=== THE PROBLEM ===
Return every entry below word for word and leave out any picture.

[Collected data]
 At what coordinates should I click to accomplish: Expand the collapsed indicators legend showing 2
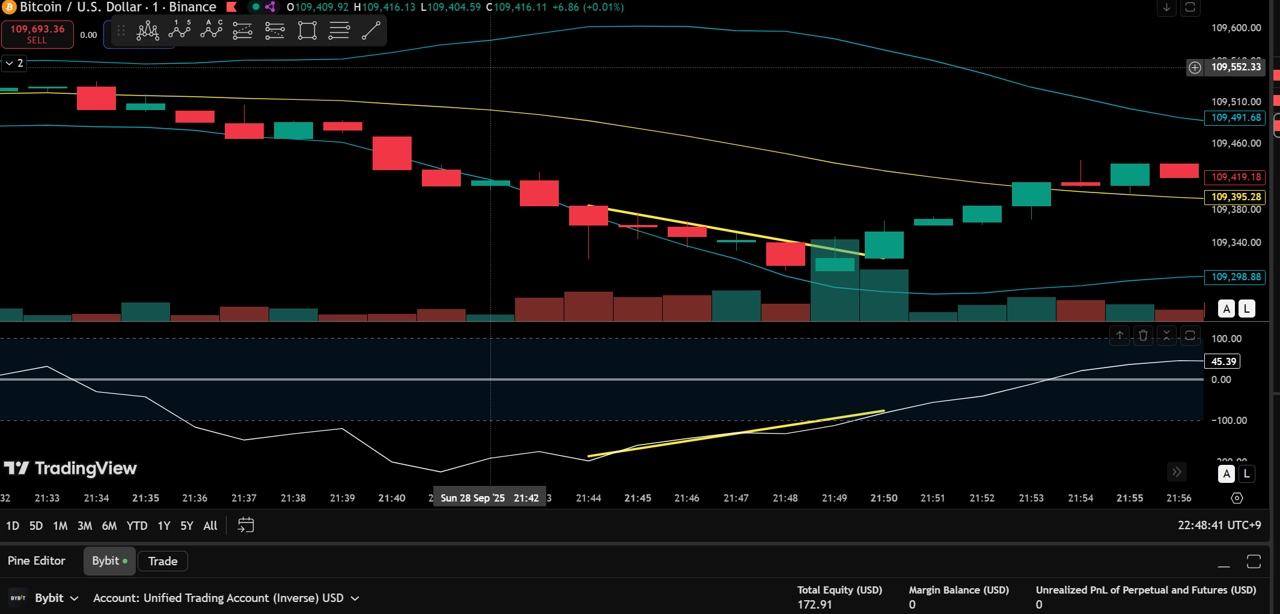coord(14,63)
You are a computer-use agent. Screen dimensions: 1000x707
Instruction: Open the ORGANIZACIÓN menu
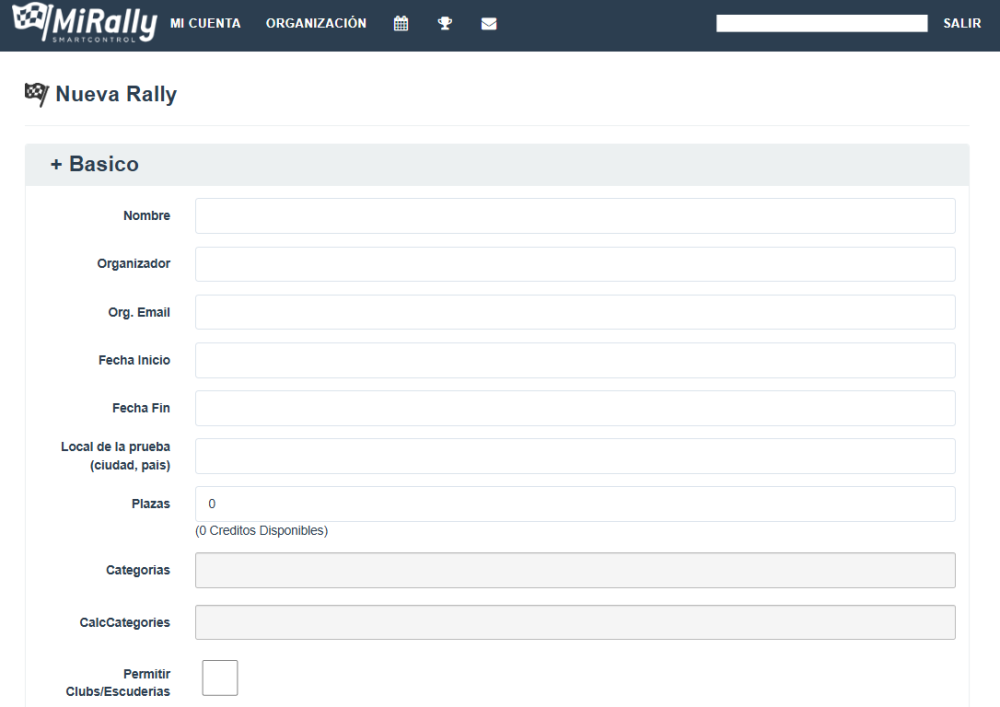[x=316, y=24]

=== TASK ANSWER ===
 At what coordinates should I click to accomplish: Expand the collapsed indicators legend showing 2
coord(14,63)
You are a computer-use agent. Screen dimensions: 1000x707
Instruction: Open the ORGANIZACIÓN menu
[x=316, y=24]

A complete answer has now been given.